Task requirements: I need all of the entries printed exactly.

Data supplied:
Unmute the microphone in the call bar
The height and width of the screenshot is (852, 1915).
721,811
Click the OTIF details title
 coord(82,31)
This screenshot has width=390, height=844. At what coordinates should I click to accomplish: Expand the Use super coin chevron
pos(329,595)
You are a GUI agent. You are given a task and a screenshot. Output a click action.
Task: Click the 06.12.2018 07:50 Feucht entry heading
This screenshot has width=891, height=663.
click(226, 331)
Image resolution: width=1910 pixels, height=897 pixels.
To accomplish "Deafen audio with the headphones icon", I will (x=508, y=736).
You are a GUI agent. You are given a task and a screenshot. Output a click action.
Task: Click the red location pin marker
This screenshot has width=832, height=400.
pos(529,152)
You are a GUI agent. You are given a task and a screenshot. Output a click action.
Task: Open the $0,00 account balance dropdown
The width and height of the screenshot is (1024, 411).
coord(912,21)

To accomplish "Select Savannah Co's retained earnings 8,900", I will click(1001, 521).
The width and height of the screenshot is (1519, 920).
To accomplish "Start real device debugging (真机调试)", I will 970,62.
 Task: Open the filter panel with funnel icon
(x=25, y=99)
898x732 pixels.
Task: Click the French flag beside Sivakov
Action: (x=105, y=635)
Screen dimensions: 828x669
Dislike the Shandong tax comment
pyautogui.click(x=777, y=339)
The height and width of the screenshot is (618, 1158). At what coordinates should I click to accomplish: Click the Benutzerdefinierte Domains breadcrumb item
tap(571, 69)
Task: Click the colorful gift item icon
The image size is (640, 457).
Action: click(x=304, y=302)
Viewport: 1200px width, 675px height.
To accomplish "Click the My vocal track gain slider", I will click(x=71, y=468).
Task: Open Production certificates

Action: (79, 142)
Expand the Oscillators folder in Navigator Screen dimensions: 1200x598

Result of the task:
Unmute the microphone in the call bar
The height and width of the screenshot is (852, 1915).
721,811
Click the OTIF details title
 coord(82,31)
This screenshot has width=390, height=844. At what coordinates should I click to accomplish: Expand the Use super coin chevron
pos(329,595)
You are a GUI agent. You are given a task and a screenshot. Output a click action.
Task: Click the 06.12.2018 07:50 Feucht entry heading
This screenshot has width=891, height=663.
click(226, 331)
Image resolution: width=1910 pixels, height=897 pixels.
To accomplish "Deafen audio with the headphones icon", I will (x=508, y=736).
You are a GUI agent. You are given a task and a screenshot. Output a click action.
Task: Click the red location pin marker
This screenshot has width=832, height=400.
pos(529,152)
You are a GUI agent. You are given a task and a screenshot. Output a click action.
Task: Open the $0,00 account balance dropdown
The width and height of the screenshot is (1024, 411).
coord(912,21)

To accomplish "Select Savannah Co's retained earnings 8,900", I will click(1001, 521).
The width and height of the screenshot is (1519, 920).
To accomplish "Start real device debugging (真机调试)", I will 970,62.
 Task: Open the filter panel with funnel icon
(x=25, y=99)
898x732 pixels.
Task: Click the French flag beside Sivakov
Action: (x=105, y=635)
Screen dimensions: 828x669
Dislike the Shandong tax comment
pyautogui.click(x=777, y=339)
The height and width of the screenshot is (618, 1158). At what coordinates should I click to accomplish: Click the Benutzerdefinierte Domains breadcrumb item
tap(571, 69)
Task: Click the colorful gift item icon
The image size is (640, 457).
Action: click(x=304, y=302)
Viewport: 1200px width, 675px height.
To accomplish "Click the My vocal track gain slider", I will click(x=71, y=468).
Task: Open Production certificates

Action: (79, 142)
Expand the Oscillators folder in Navigator Screen dimensions: 1200x598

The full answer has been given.